>>

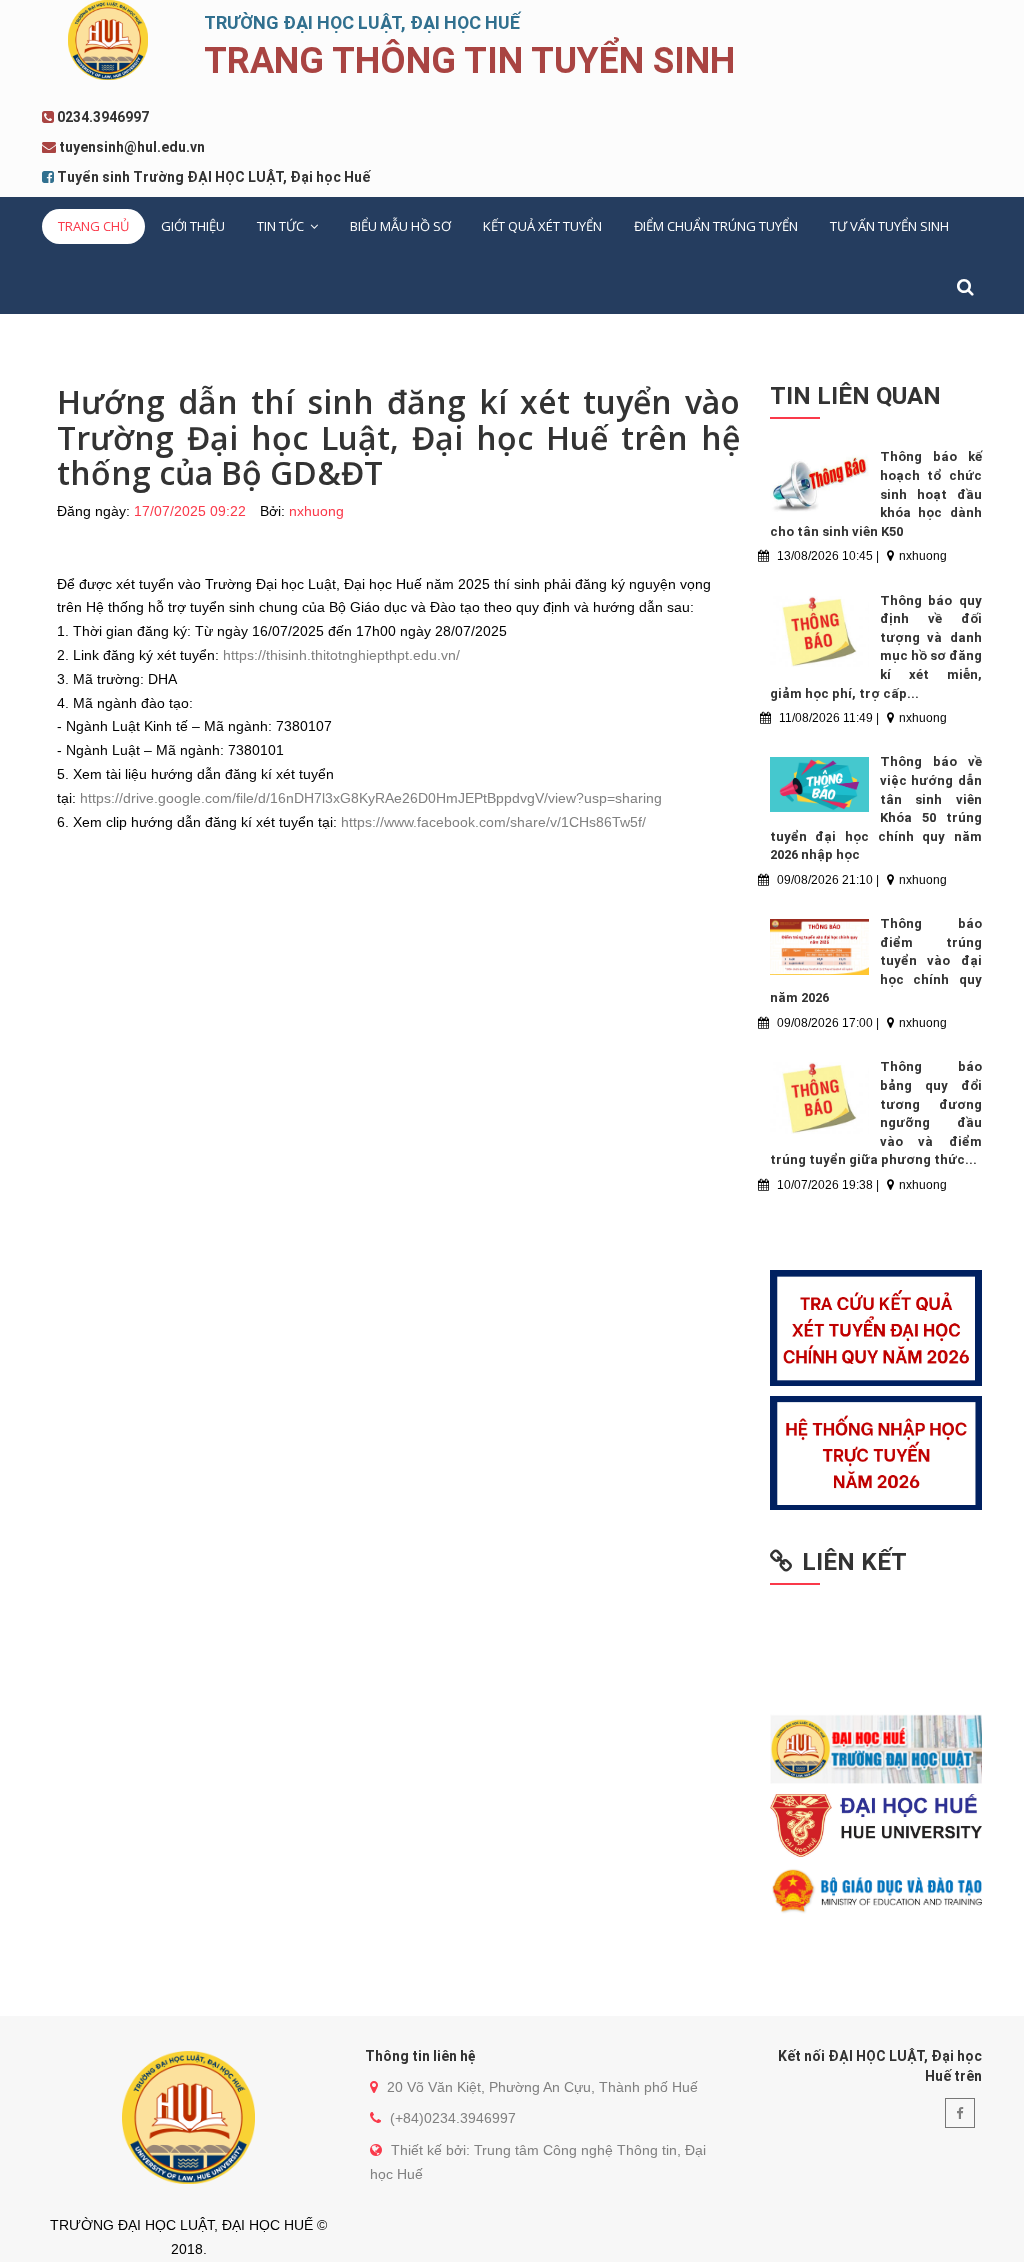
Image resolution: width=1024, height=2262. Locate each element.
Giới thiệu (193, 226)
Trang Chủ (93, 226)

<<
>>

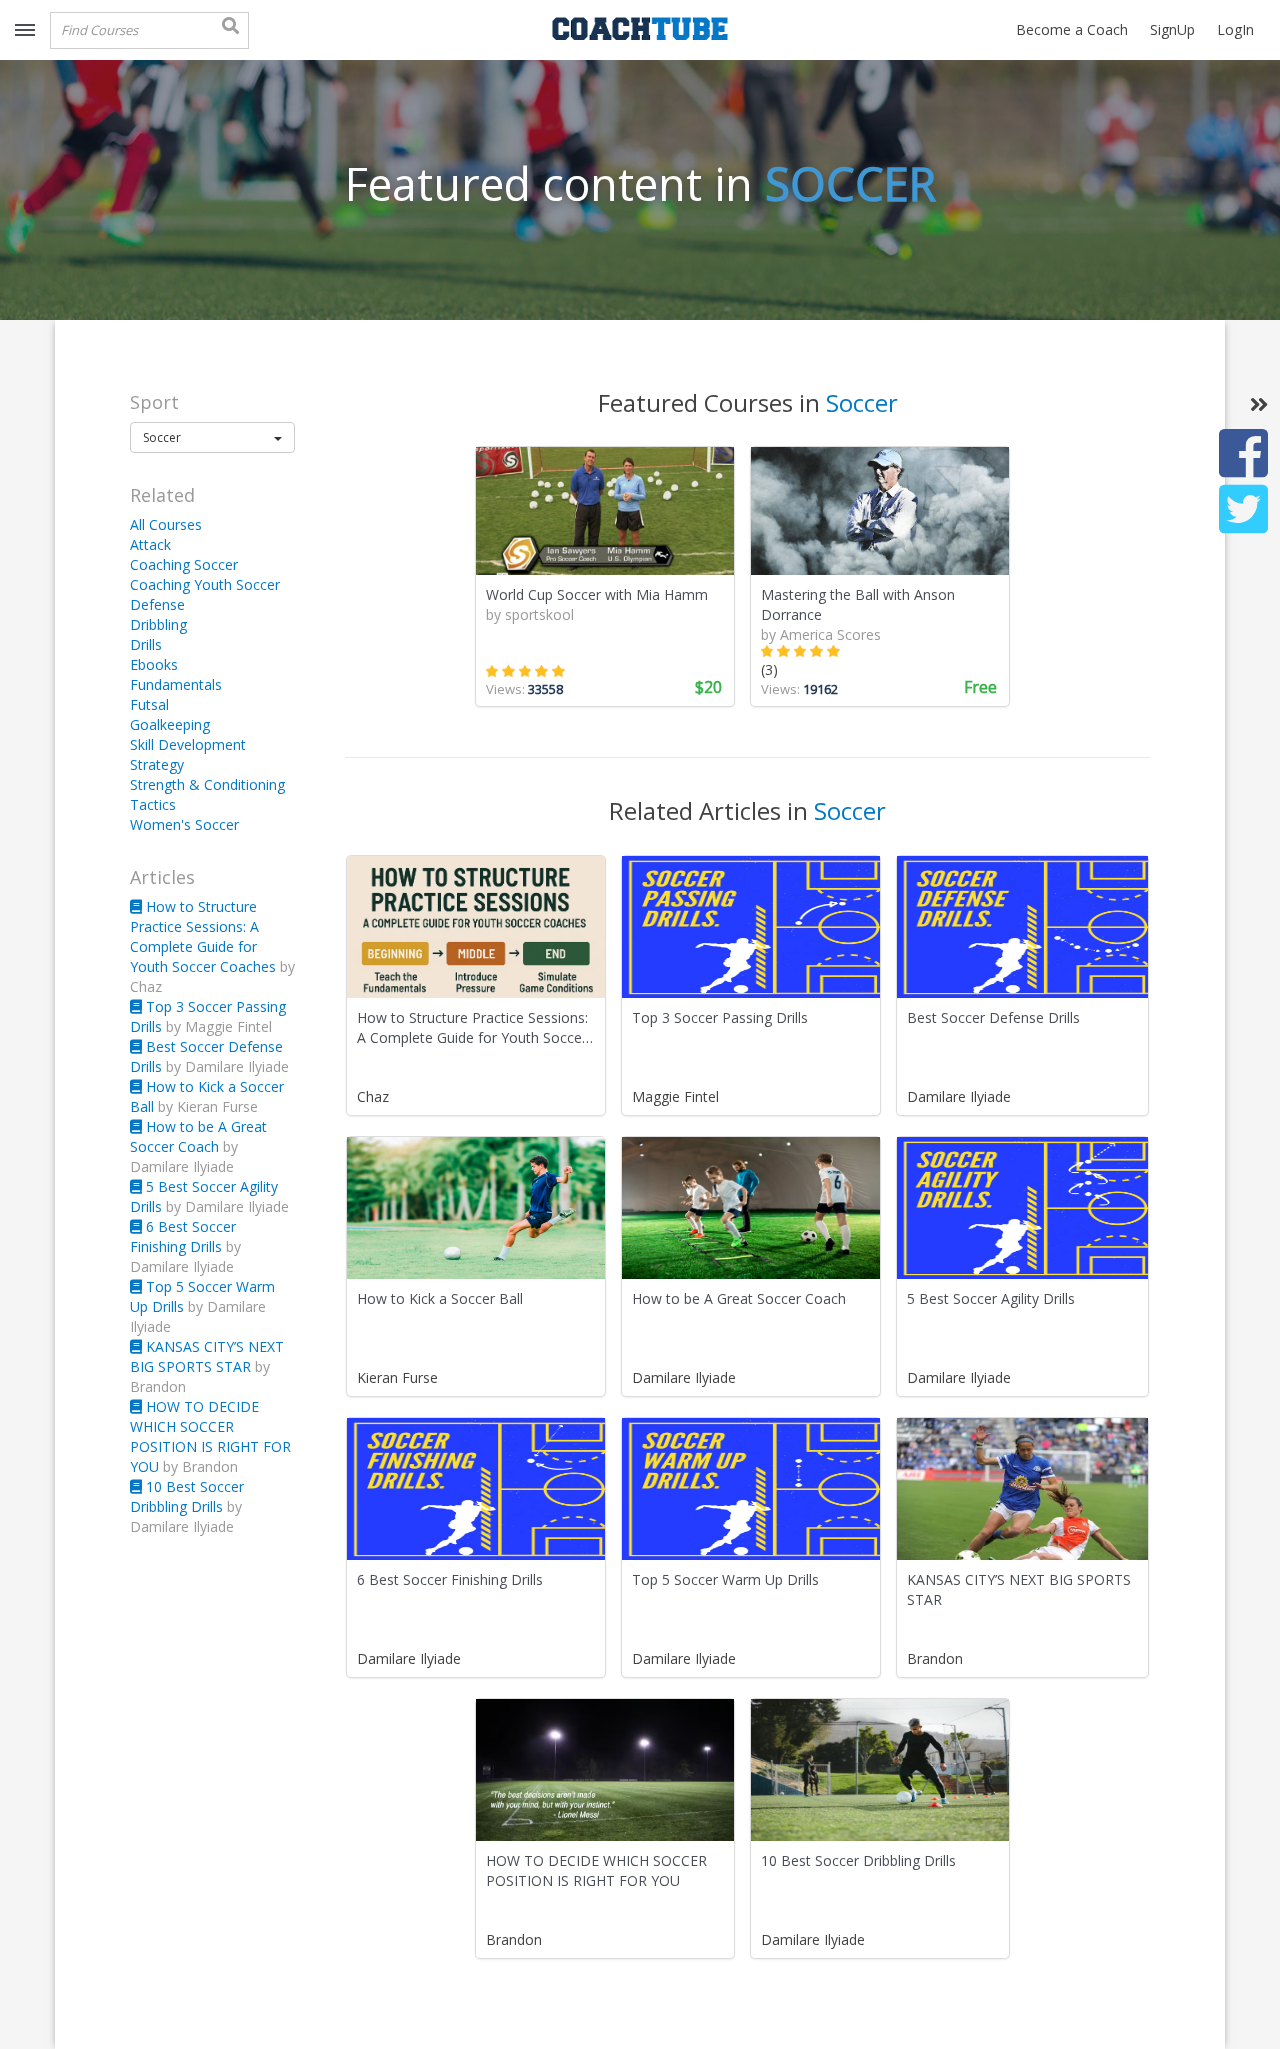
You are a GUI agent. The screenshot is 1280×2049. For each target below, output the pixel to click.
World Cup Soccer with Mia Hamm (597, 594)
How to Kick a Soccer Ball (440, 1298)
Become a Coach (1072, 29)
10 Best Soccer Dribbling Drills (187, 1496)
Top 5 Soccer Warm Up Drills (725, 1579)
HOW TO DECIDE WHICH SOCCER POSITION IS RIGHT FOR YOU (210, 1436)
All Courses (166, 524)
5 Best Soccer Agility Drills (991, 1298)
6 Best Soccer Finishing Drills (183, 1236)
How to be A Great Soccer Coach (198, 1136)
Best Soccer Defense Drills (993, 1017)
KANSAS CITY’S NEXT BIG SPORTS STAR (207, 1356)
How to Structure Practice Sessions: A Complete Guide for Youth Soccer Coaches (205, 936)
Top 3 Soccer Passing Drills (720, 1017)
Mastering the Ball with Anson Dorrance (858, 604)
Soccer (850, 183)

<<

[HOW TO COMPLETE THIS TASK] All that is wanted is a faithful reproduction of the line above with "Image resolution: width=1024, height=2262.", the line with "Trang Chủ (93, 226)", and every line in between.

[ANSWER]
Image resolution: width=1024, height=2262. Locate each element.
Giới thiệu (193, 226)
Trang Chủ (93, 226)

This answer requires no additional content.